I presented a 20 minute session at SQLBits 2022 in which I talked about how useful Synapse Pipelines can be when working with Serverless SQL Pools. The session included a slide deck and also a live demo, suffice to say that the delivery of the session was too quick with too much content to cover in the allotted time. My wish would be to present the session again, but with far less content to focus on a few core points.
In this blog I have added the slides with notes and thoughts about each slide. In a future blog (video), I’ll go through the technical demo. I’ll also have a separate “thank you SQLBits” blog over at my company’s site Datahai soon.
The slide deck is available to download here.
The session ran for 20 minutes on Thursday March 10th. At some point a video of the session will become available. I would suggest once the video becomes available, that you play the video at 0.5 speed…
For the agenda, we are looking at the basic services available in Synapse Analytics, then concentrating on Serverless SQL Pools and Pipelines. The Real-time and Batch solution is both a slide in the session and also forms the end-to-end technical demo.
I felt that as I was presenting about 2 of the Synapse services, Serverless SQL Pools & Pipelines, that I needed to provide a basic list of the other services available in Synapse Analytics. As Synapse has quite a few services, it’s not possible to go into any detail. Even a basic overview can take several minutes to run through.
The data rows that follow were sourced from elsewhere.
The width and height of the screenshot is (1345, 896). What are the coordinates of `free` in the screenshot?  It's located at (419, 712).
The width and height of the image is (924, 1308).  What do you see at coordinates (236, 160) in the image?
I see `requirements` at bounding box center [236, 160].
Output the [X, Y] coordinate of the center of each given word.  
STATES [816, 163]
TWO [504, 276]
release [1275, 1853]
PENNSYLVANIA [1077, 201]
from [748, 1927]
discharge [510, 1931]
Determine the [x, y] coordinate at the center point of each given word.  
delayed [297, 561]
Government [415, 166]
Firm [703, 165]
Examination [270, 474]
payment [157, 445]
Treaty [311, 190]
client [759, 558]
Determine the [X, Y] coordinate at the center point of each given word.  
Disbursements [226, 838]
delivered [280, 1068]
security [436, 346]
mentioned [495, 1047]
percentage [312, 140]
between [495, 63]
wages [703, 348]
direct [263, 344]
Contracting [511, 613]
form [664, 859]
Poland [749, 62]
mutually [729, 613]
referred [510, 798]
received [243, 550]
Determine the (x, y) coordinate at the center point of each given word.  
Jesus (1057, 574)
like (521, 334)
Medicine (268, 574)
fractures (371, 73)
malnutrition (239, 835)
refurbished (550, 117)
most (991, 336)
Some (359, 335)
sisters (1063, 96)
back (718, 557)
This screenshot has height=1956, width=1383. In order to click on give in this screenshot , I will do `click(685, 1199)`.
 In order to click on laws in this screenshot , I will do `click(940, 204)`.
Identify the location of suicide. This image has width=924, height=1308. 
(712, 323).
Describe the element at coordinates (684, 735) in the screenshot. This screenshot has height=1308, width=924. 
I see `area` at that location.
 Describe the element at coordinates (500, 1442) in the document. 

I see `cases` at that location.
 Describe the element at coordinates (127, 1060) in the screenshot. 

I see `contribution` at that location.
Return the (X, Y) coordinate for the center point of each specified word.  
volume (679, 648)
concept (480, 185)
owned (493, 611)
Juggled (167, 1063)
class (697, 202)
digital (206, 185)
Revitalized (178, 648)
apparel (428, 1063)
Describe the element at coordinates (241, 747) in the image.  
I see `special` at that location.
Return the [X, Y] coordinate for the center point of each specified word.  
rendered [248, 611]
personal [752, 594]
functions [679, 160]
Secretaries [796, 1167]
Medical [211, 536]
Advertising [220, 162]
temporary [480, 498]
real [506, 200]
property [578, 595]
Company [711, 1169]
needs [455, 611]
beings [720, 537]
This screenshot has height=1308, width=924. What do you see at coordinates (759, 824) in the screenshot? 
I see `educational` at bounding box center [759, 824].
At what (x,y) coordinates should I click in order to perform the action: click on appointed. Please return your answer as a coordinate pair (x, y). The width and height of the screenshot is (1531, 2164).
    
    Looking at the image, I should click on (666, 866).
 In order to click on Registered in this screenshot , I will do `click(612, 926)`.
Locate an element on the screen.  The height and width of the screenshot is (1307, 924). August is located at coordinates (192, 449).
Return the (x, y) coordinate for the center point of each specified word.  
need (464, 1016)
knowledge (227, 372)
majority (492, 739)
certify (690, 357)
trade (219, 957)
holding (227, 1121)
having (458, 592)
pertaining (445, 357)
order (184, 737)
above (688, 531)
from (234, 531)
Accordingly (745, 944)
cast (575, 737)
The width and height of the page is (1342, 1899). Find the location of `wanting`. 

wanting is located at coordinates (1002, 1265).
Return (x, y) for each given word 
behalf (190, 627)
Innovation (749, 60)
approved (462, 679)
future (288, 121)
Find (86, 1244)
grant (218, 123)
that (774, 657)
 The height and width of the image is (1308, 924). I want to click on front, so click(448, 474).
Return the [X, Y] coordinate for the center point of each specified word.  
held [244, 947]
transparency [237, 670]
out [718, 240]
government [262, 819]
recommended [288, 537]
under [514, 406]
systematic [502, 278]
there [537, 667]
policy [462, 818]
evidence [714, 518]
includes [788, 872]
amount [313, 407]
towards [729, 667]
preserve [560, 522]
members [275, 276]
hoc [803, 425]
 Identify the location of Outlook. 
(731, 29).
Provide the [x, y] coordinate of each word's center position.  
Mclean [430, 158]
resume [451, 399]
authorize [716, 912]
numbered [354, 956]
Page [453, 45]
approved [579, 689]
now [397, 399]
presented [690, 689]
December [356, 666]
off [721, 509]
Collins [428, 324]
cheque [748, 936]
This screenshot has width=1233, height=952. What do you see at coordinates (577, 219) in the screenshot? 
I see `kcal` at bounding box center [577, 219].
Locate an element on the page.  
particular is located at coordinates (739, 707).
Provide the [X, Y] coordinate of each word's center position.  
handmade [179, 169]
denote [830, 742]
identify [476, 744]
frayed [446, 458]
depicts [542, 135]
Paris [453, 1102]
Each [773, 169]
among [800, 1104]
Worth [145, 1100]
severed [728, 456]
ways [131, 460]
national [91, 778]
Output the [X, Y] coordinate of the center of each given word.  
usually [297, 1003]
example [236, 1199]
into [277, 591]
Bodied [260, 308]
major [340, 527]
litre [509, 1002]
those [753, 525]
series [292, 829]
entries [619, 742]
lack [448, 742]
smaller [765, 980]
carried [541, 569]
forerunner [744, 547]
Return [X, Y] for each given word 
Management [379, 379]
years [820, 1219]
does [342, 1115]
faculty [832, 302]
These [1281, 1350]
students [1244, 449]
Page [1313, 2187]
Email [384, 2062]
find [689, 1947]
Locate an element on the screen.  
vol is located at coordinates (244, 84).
Should a session that covers a Synapse service also have an overview of the other services? I would not want to assume people had knowledge of the other services I was not covering.
When working with Serverless SQL Pools, we are able to connect to the services listed in the slide and read data. We can also write data back to Azure Storage using CREATE EXTERNAL TABLE AS SELECT, which will create a folder and a set of Parquet files. There is very little control over the creation of these files including no way of partitioning, except to use dynamic SQL to construct the CETAS statement and iterate over data, which is not an ideal solution.
As we’re concentrating on using Serverless SQL Pools with Azure Storage, we have a list of the authentication methods available. Azure Data Lake Gen1 does not support Shared Access Signatures. The slide also contains a list of the 3 scenarios that Microsoft state Serverless SQL Pools can be used for, this list should have been the focus of a separate slide.
Why should we convert CSV and JSON files to Parquet? Well, Parquet offers a variety of benefits that Serverless SQL Pools can take advantage of. This includes data typing, by creating Parquet files with data types, Serverless SQL Pools can provision the required resources when executing a query. Parquet files support filtering, when executing a SQL query, only the required columns and rows are returned from the Parquet file, reducing data processed (and therefore cost) and improving query performance. In order the select columns and rows from a CSV file, Serverless must read the entire file.
In terms of orchestrating Serverless SQL View creation, the basic method here is to use Pipelines to pass in the name of a Data Lake folder to a Stored Procedure in a Serverless database. This Stored Procedure then dynamically generates a CREATE VIEW… statement over the source Data Lake folder, then executes the statement to create the view. This does save time when iterating over different folders, but has the disadvantage of having no control over data types within the view other than the data types Serverless infers.
Here is a basic overview of Lambda architecture with a diagram of the batch and speed layers. The principle is that we can query basic data via the speed layer in real-time, whilst the batch layer with higher latency is more accurate, cleansed and enriched. There is also a basic architecture diagram of achieving the lambda architecture using Pipelines to move and transform data between Azure SQL Database and Data Lake folders. For the speed layer, Event Hubs and Streaming Analytics deliver data directly to a Data Lake Raw folder which Serverless can query directly (unfortunately not represented in the slide). The batch layer takes the raw data and copies/transforms into the Cleansed zone. In this slide we do not have a zone for the curated data, this is purely for simplicity in the technical demo.
As you can see, covering the above slides and also a technical demo proved far too much for a 20 minute session. In future, this will be available as a full-length session and a cut-down 20 and 10 minute session.